Brazil’s Quota Foes Conveniently Forget US Affirmative Action’s 40-Year Success

A march in favor of racial quotas in São Paulo, Brazil

Late last month, in the same week when the Federal University of Rio Grande
do Sul (UFRGS) voted to adopt racial quotas (43 to 25 votes), the U.S. Supreme
Court, by one vote, decided to eliminate race as an admissions criterion in
public schools. Here in Brazil, that news made the headlines, presented as
evidence that “quotas” are losing ground in the U.S.

In opinion pieces, the news was seen as a sign that affirmative action in the U.S. was “equivocated,” a “failure,” and, thus, shouldn’t be adopted here. There seems to be an implicit desire to dismiss the UFRGS decision: if affirmative action wasn’t good for the U.S., it can’t be good for us.

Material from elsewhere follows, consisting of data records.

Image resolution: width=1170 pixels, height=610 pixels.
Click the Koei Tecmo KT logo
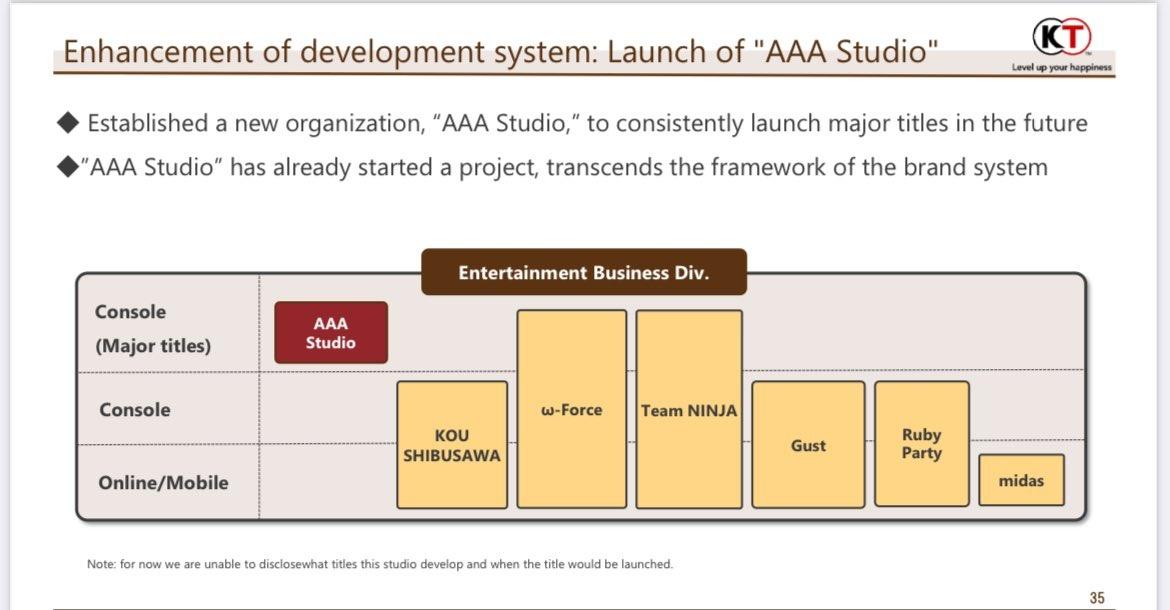click(1060, 38)
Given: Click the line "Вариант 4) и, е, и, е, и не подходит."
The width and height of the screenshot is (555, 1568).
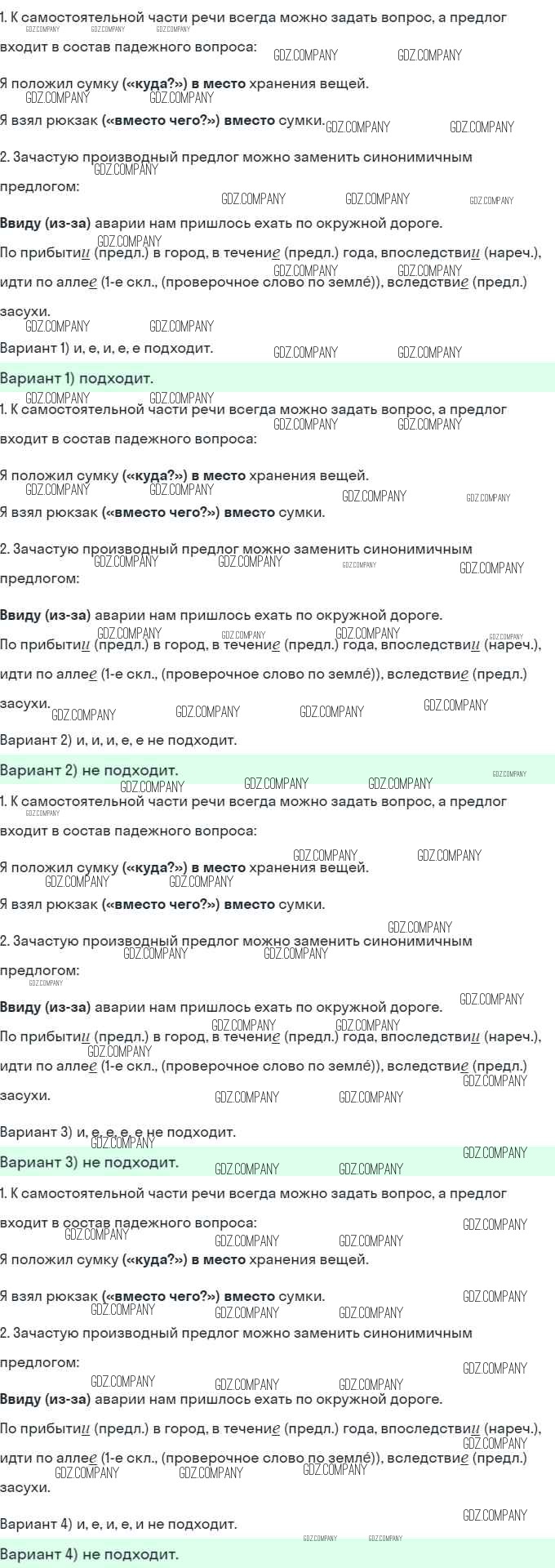Looking at the screenshot, I should pyautogui.click(x=118, y=1525).
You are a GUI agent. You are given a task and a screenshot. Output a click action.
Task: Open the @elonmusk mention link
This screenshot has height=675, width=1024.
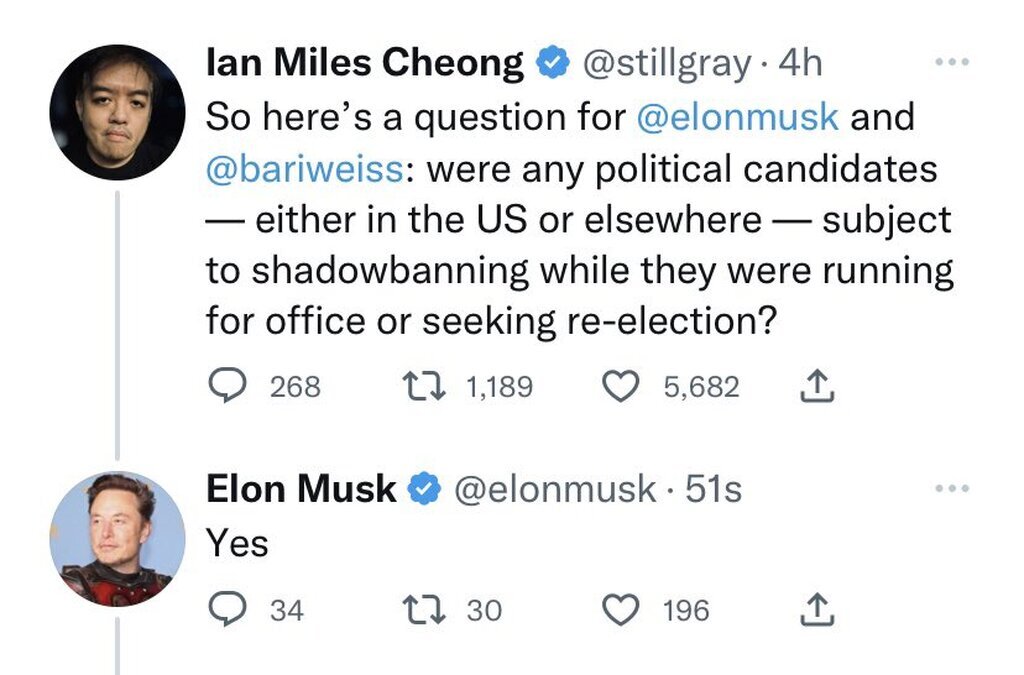[x=738, y=117]
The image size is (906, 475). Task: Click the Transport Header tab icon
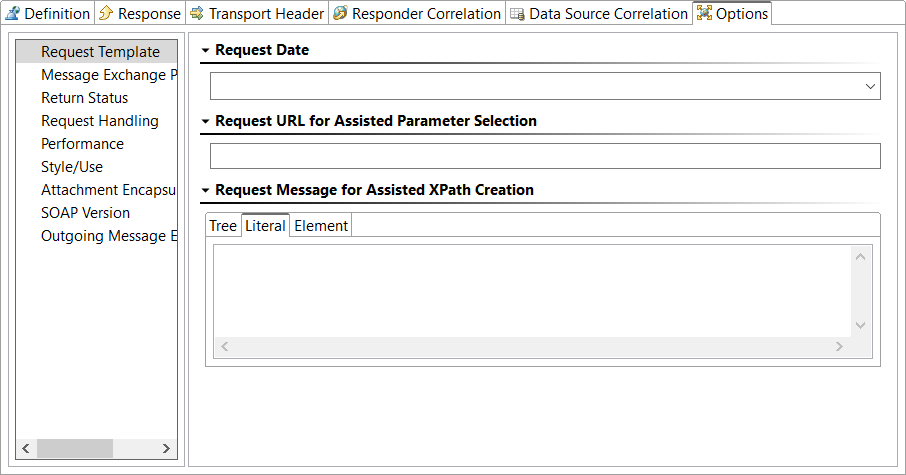[197, 13]
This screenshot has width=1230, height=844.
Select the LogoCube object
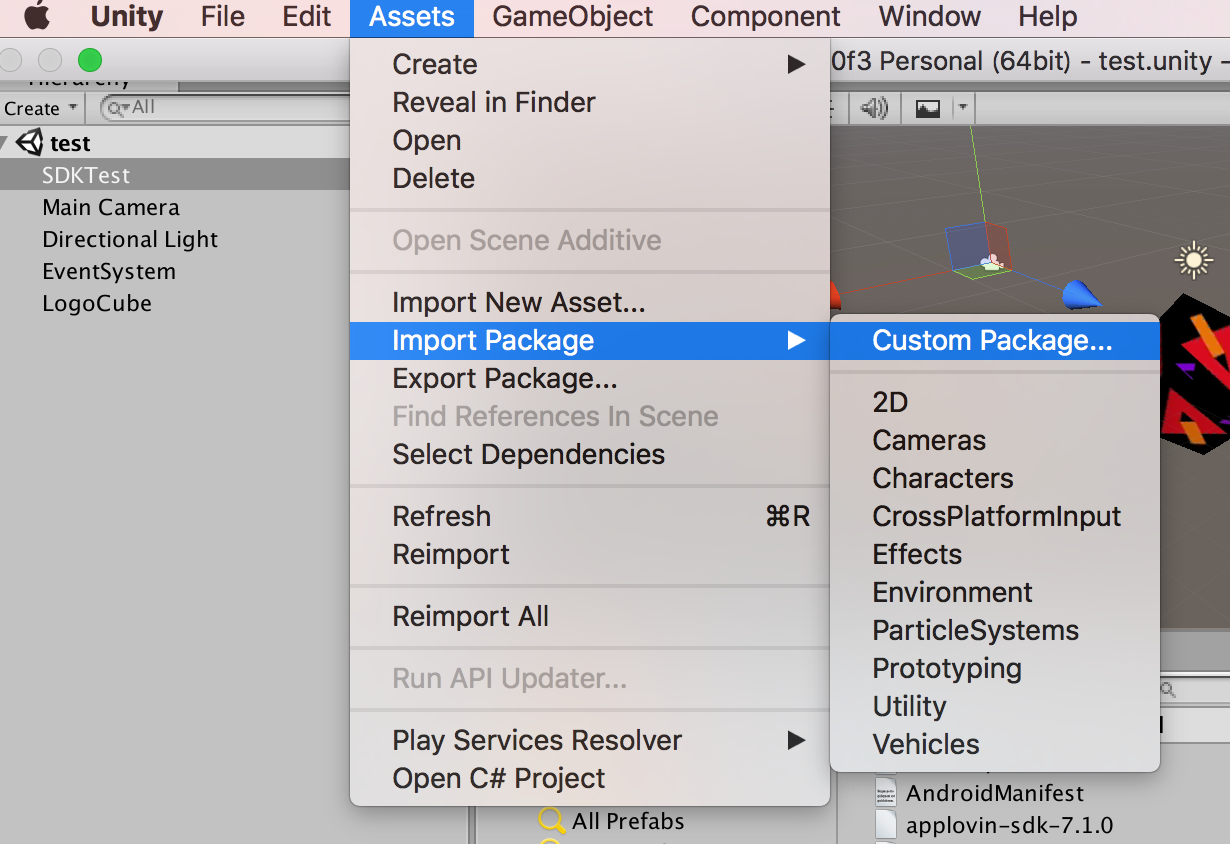tap(97, 304)
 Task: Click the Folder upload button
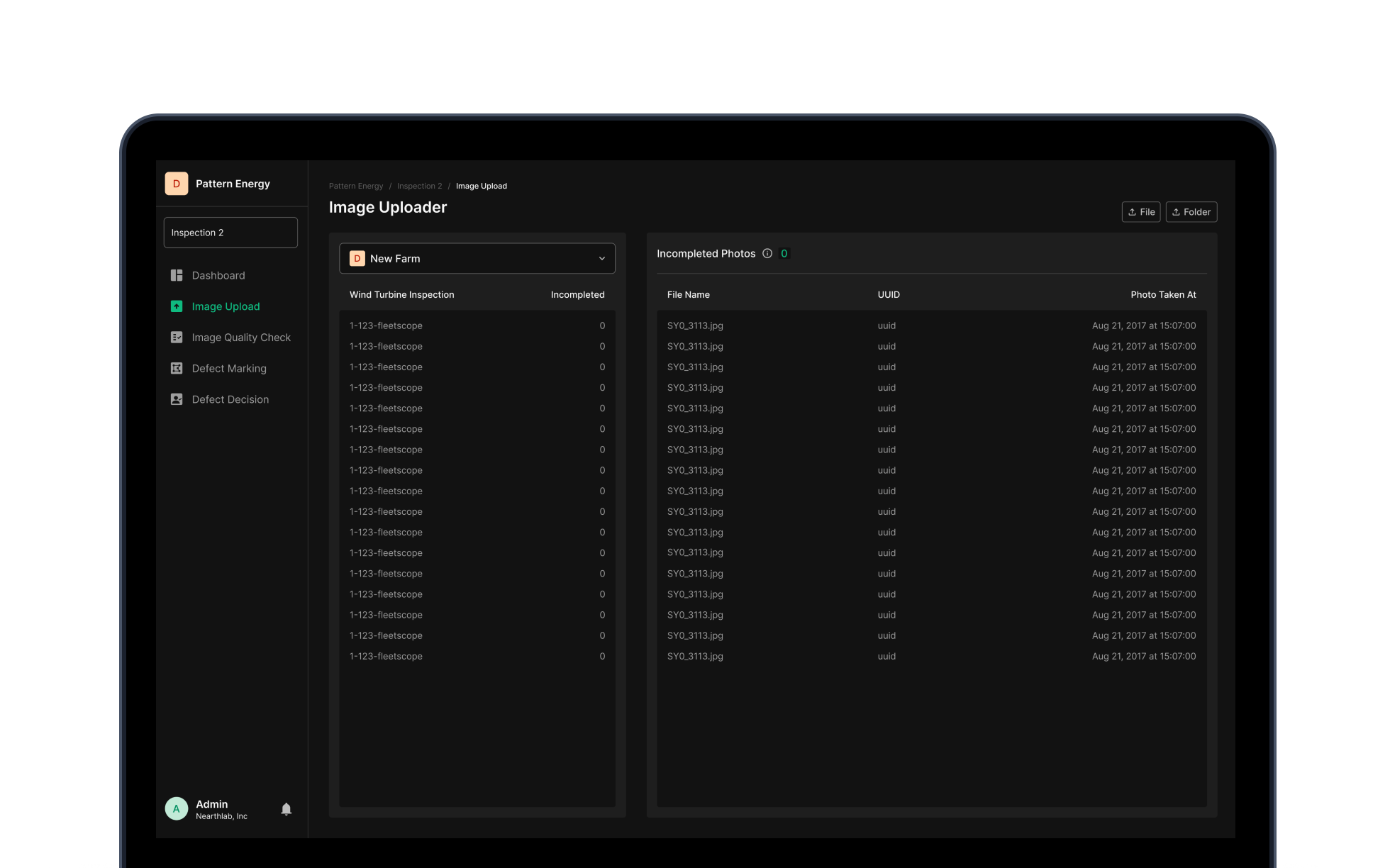pyautogui.click(x=1191, y=211)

Such conclusion, which echoes each time another Brazilian university adopts quotas (50 have done so to date), occupies more and more space in the media, to the point of almost turning into a truism. However, it’s an erroneous conclusion, based on myths for decades spread by the opponents of the U.S. affirmative action program. Here are some of those myths:


Myth: Quotas are the main affirmative action policy in the U.S.


Fact: Unlike India, Malaysia, and Nigeria, the U.S. has never instituted a quota program. The debate over quotas started in 1969, when George Schultz, Nixon’s secretary of labor, proposed the Philadelphia Plan, which stipulated that blacks be hired in accordance to their proportion of the population. The plan did not specify quotas, which were then and are still regarded as unconstitutional, but rather “goals and timetables.”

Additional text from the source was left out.